Il rappelle que le fisc ne dispose toujours pas de listes à jour des contribuables pour l’impôt personnel et de cadastre clair pour les taxes foncières. L’Administration des finances s’en remet donc exclusivement aux notables locaux qui se rendent souvent coupables de trafics d’influence odieux. Les pauvres Annamites croulent ainsi sous des prélèvements injustes, supérieurs de 50 à 100 % à ce qu’ils auraient dû payer si les textes officiels – non publiés – étaient appliqués correctement. Les paysans les plus pauvres qui effectuent des corvées, faute de pouvoir régler en numéraire, sont parfois envoyés à deux ou trois jours de chez eux pour s’acquitter de leur « dette ».
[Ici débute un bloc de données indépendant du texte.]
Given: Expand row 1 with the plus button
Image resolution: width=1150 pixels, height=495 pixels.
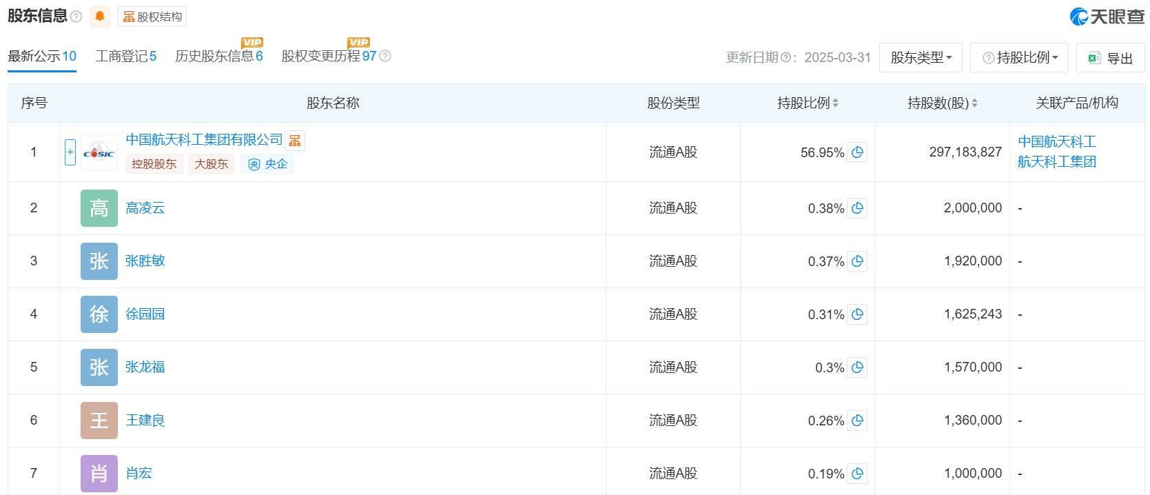Looking at the screenshot, I should coord(70,152).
En Indochine, l’opposition se renforce, la révolte gronde. Certains enfants des classes aisées vont se former au Japon – le seul pays asiatique qui tient tête victorieusement à l’Occident – et reviennent avec des idées d’insurrection. Les qualités d’organisateur qu’ils ont acquis à Tokyo les rendent particulièrement dangereux pour notre pays : le risque est grand de les voir habilement canaliser contre la France les mouvements d’humeur des Annamites exaspérés.

La construction des lignes de chemins de fer, les travaux d’assainissement, les efforts d’éducation des enfants, bref, les investissement de la France pour faire accepter notre domination, sont oubliés par une population qui rejette notre administration fiscale idiote.

Messimy conclut : « Si nous voulons rester en Indochine, il va falloir changer ! »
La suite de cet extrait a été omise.